The remainder of this post details our experience working with code bootcamp graduates. We’ll share the program we put together, along with the types of projects we have them work on, to help you make them successful. Other posts in this series will focus on hiring lessons for employers, as well as tips for bootcamp grads themselves on where to work and how to succeed once in the door.
Develop A Farm System
We’ve seen some employers hire code bootcamp graduates and simply put them to work assembly line style on web app development. They’ll build basic Rails app after Rails app, or work on a small, constrained part of a larger Rails app where they can’t do much damage, and are basically expected to work with the skills they bring to the job — which aren’t many. Many of these are small consultancies that basically build simple apps for small businesses; these jobs pay the bills, but offer very limited professional growth and very limited skill development. This is a terrible shame.
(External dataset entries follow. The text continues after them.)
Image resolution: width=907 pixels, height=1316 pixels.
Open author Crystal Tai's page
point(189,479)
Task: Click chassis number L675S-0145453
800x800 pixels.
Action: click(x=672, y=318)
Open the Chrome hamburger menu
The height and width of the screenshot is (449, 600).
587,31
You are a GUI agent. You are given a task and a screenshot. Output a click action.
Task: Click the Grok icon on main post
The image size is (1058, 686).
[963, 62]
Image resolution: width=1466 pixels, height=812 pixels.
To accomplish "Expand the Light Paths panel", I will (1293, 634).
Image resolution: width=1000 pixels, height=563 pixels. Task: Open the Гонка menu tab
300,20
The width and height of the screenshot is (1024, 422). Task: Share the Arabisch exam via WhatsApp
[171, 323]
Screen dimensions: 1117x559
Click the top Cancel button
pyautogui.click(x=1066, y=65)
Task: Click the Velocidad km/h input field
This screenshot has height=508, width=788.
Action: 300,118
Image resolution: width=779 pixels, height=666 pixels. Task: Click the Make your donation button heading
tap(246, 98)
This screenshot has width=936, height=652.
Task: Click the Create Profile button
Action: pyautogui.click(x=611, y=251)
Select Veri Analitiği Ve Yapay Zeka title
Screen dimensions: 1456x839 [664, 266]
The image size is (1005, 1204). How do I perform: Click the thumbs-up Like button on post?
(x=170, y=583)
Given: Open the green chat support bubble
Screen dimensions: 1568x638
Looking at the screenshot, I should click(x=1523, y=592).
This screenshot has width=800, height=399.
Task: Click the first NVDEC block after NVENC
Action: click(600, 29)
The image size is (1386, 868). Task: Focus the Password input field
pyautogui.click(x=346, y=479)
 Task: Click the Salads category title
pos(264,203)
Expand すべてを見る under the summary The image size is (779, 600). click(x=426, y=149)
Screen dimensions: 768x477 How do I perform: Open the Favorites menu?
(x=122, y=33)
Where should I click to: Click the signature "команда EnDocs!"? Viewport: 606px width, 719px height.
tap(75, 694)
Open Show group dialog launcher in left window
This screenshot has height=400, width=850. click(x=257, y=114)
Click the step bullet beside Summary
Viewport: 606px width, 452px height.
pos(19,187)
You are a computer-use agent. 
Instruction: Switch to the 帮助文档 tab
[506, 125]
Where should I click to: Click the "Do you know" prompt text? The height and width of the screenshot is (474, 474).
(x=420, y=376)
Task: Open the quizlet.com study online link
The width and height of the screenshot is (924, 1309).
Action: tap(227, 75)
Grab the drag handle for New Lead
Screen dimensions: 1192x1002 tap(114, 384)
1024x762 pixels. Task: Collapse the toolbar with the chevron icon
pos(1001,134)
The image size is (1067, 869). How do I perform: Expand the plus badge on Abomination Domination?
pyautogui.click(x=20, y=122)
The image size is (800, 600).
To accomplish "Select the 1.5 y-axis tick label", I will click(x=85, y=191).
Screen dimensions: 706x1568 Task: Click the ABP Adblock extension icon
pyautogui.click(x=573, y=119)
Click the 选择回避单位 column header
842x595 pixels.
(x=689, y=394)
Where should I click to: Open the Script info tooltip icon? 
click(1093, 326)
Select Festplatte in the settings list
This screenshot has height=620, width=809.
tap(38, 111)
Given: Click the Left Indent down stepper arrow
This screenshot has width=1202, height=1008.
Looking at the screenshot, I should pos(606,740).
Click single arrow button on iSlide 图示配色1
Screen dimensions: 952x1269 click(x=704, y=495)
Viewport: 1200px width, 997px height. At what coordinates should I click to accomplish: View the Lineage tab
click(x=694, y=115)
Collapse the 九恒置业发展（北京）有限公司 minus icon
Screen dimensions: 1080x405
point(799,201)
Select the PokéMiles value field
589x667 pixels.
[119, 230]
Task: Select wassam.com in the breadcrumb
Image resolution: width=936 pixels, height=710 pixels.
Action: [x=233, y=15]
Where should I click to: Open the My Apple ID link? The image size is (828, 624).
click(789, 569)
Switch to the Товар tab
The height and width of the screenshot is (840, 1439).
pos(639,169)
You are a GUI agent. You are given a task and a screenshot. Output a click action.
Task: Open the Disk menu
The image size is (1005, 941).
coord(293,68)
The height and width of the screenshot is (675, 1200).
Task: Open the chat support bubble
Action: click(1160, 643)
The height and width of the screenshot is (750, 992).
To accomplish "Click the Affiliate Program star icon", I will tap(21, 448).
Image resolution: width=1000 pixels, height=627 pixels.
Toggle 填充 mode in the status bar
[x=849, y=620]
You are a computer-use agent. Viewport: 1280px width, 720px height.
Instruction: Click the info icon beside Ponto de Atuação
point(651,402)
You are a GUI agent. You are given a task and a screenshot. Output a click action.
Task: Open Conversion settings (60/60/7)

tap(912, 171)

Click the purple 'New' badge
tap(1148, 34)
Instead, we view our bootcamp graduate program as a farm system. Not all bootcampers will become full-on engineers, but by investing in them and — this is key — expecting more of them than basic web app development, we believe we can grow significant talent from within while having them accomplish increasingly complicated (and valuable) tasks over time.
What They Bring To The Table
To understand how we’ve made bootcamp graduates productive, it’s important to understand how we view them.
We see code bootcamp graduates as:
- Motivated. Remember, these are people who dropped everything, including whatever they studied in college, to pursue a programming career.
- Hungry. They’ve already jumped off the plane and done more in three months than any of them ever thought possible. They typically will dive in with abandon to any task given them.
- Coachable. This is in contrast to a recent graduate from MIT or Harvard, who often thinks she/he knows everything from reading some blog posts (“Ruby is stupid; you should use Node”… sigh) and can be somewhat difficult to coach into true engineering.
- Raw. Extremely raw. Three months of bootcamp is basically zero in the grand scheme of things.
There are so many smart, enthusiastic, coachable people graduating from code bootcamps these days that, if you can find a way to utilize them productively in your company, you’ll have a competitive advantage versus simply having to compete with Google, Facebook, Apple and others for the scarce resources that are computer science majors.
Conversely, if you are graduating and can find a great mentorship situation, your new career will be off to a very strong start. The more people we can create who can effectively program and master technology, the better off the world will be in the long run.